(Exercise material begins)
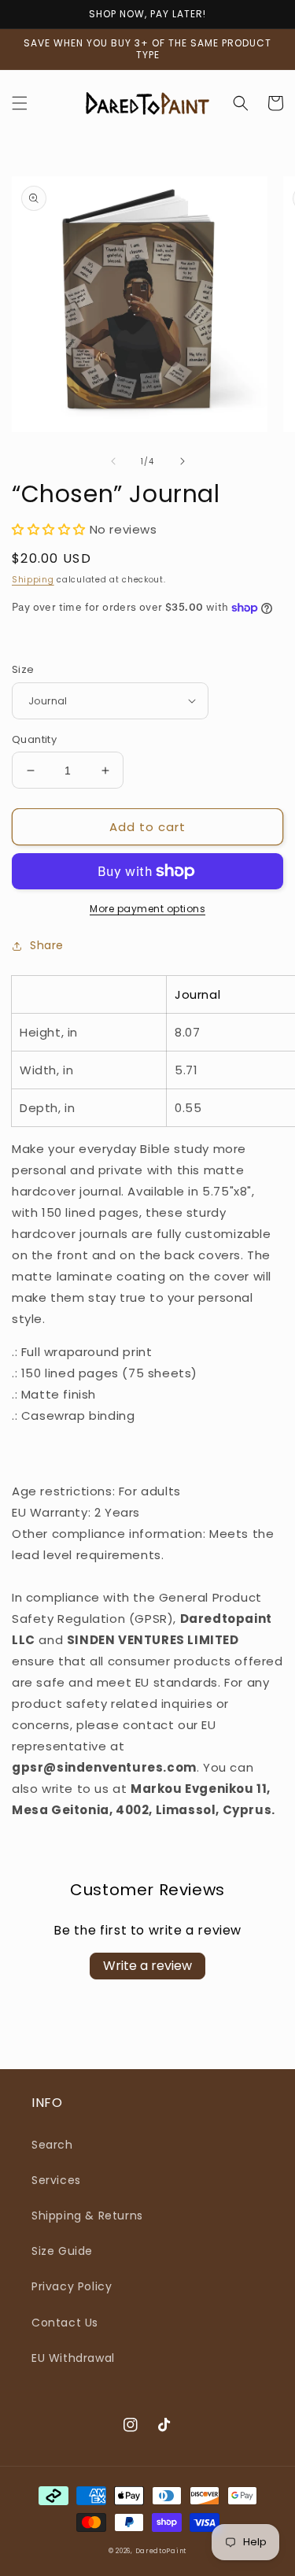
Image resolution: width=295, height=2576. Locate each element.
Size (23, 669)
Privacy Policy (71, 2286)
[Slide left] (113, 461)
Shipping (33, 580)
(Exercise material ends)
What is needed:
Print the records above verbatim, pictures excluded.

Exercise output:
Image resolution: width=295, height=2576. Locate each element.
Size (23, 669)
Privacy Policy (71, 2286)
[Slide left] (113, 461)
Shipping (33, 580)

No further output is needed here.